A Russian tourist has been fined €20,000 (£15,800) for carving his initial into the Colosseum in Rome.
The 42-year-old tourist reportedly used a stone to carve the 10-inch letter 'K' into a wall inside the amphitheatre, and was caught in the act by a guard.
He was arrested and given the hefty fine, as well as a four-month suspended prison sentence.
According to the Guardian, the director of the Colosseum, Rossella Rea, said the fine was justified as the visitor had damaged "a magnificent and symbolic monument".
She added: "You cannot write on a historic wall, it's absolutely forbidden."
The Daily Telegraph reports that union leaders in Rome have urged authorities to hire more security personnel to monitor the city's tourist buildings.
Rea denied acts of vandalism were becoming more commonplace, noting that there has only been a handful of other incidents reported this year at the Colosseum, out of the six million people who visit the site every year.

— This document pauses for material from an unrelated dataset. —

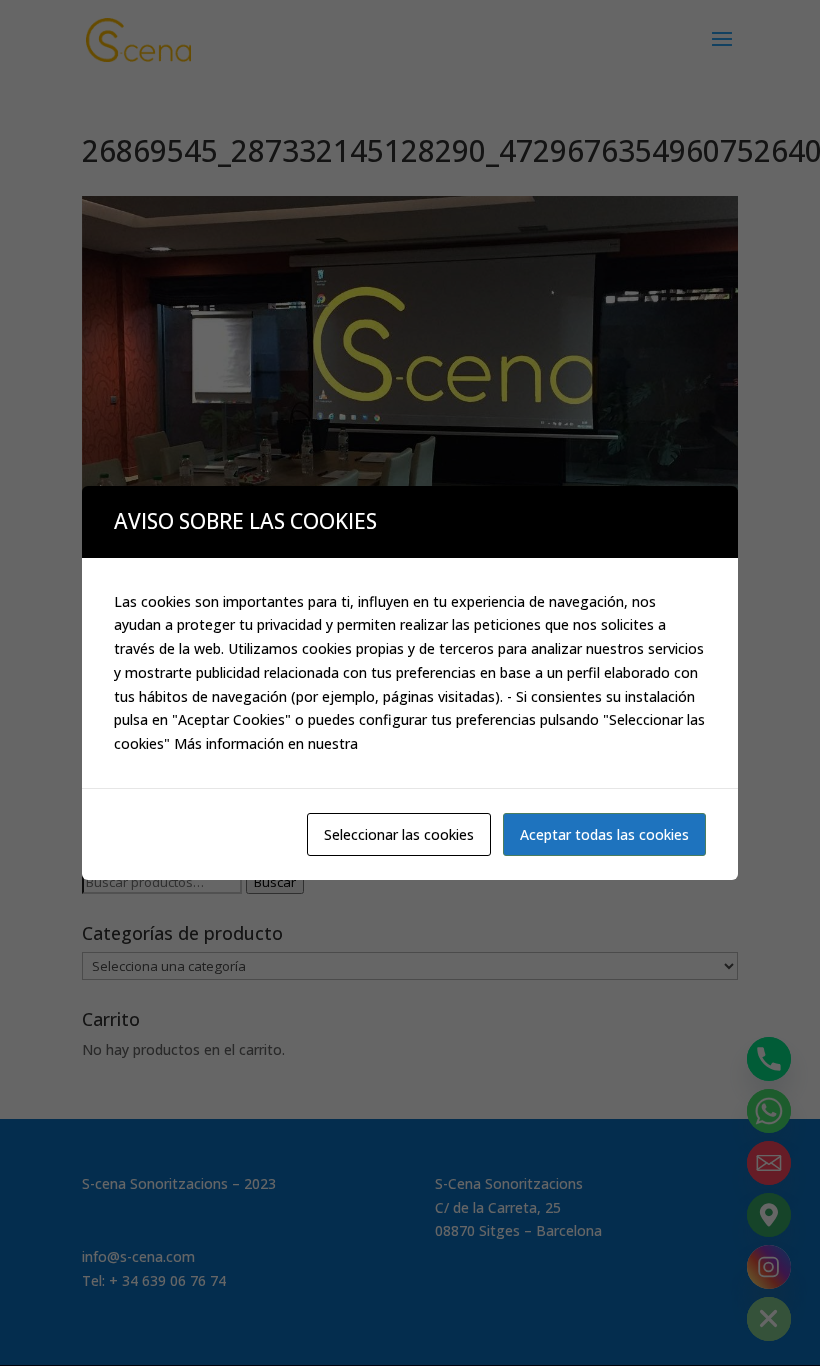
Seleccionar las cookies (399, 834)
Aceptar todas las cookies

According to the Daily Mail, this was the fifth act of vandalism recorded at the Colosseum this year, with the others being an Australian father and son, aged 45 and 12, who wrote their names on a wall, and two teenagers, one Canadian who tried to steal a brick, and a Brazilian prosecuted for similar offences.
Built of concrete and stone, it was the largest amphitheatre of the Roman Empire, and is considered one of the greatest works of Roman architecture and engineering, as well as beingthe largest amphitheatre in the world.
Construction began under the emperor Vespasian in 70 AD, and was completed in 80 AD under his successor and heir Titus.